PrEP: New directions amidst mixed data
Next steps for PrEP demonstration projects

Data Dispatch

AIDS Vaccine 2011: New Signals
What's next for the Thai prime-boost regimen?

Recently Released
Not to be Missed

AVAC's Take

Over the past 18 months, advocates and activists working in the biomedical prevention research field have plunged into the arena of implementation and post-trial access. What happens after a trial has an initial positive finding? How does the field expand on and confirm positive results, while acknowledging that trials can—and do—yield mixed data as recently seen in Partners PrEP and VOICE studies? (For details, see our write-up of VOICE updates in At a Glance.) How do stakeholders keep a broad pipeline of next-generation products moving through development while also advocating for prevention and treatment delivery—especially in the context of constrained resources for the global AIDS response?

Px Wire can’t answer all these questions, but in our centerfold timeline and trials table, we’ve added new categories and types of trials with the goal of helping us all keep track of the constantly evolving landscape.

At a Glance

PrEP: New directions amidst mixed data

In September, as Px Wire went to press, the Microbicide Trials Network announced that VOICE, its five-arm HIV prevention trial in women, would be modified: The arm of the trial in which women were taking oral tenofovir (TDF) would be stopped and the women would exit the trial. The announcement came after an interim independent data review showed that there was no possibility that daily oral TDF would reduce risk of HIV in the context of the VOICE trial. There were no safety concerns in the trial, and the daily oral TDF/FTC and daily 1% tenofovir gel arms of the trial, along with two placebo arms, will continue. The trial is scheduled to conclude in 2012 with data available early in 2013.

Thus far, the data related to oral PrEP in women are mixed. The Partners PrEP trial found that both oral TDF and oral TDF/FTC reduced risk of HIV infection among HIV-negative men and women in heterosexual HIV-serodiscordant couples. The TDF2 trial, an expanded safety trial, also found evidence of efficacy for daily oral TDF/FTC in both men and women, though the numbers were too small to draw definitive conclusions by gender. In contrast, there was no evidence of benefit from daily oral TDF/FTC in the FEM-PrEP trial—and, as noted above, the oral TDF arm is stopping in VOICE. The 1% tenofovir gel was found effective in the CAPRISA 004 study. Data analysis is ongoing and will hopefully shed light on why PrEP worked for women in some contexts and not others.

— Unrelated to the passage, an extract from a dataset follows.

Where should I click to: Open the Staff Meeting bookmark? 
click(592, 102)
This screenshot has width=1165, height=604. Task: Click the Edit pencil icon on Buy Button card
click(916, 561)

Previously, the iPrEx trial studied daily TDF/FTC as PrEP in gay men, men who have sex with men (MSM) and transgender women. It found that TDF/FTC reduced HIV risk by 42 percent, and additional data will come from a follow-on open-label trial. In January 2011, two months after the iPrEx result, the US CDC released interim guidance for TDF/FTC as PrEP for gay men and transgender women. It is now developing US Public Health Service guidelines scheduled to be ready for public comment early in 2012. These guidelines may only address TDF/FTC as PrEP for MSM. When trial results for heterosexual women and men and IDUs are published and full review of the data is possible, CDC will consider including these populations in the guidelines.

At the same time, Gilead Sciences Inc., the manufacturer of oral TDF and TDF/FTC, plans to submit an application to the US FDA for approval of TDF/FTC for HIV prevention. Currently, TDF/FTC is only approved for HIV/AIDS treatment. Gilead plans to submit all available data from PrEP studies in early 2012. Once the application is submitted, the FDA review process, including a public hearing, will take approximately six to ten months.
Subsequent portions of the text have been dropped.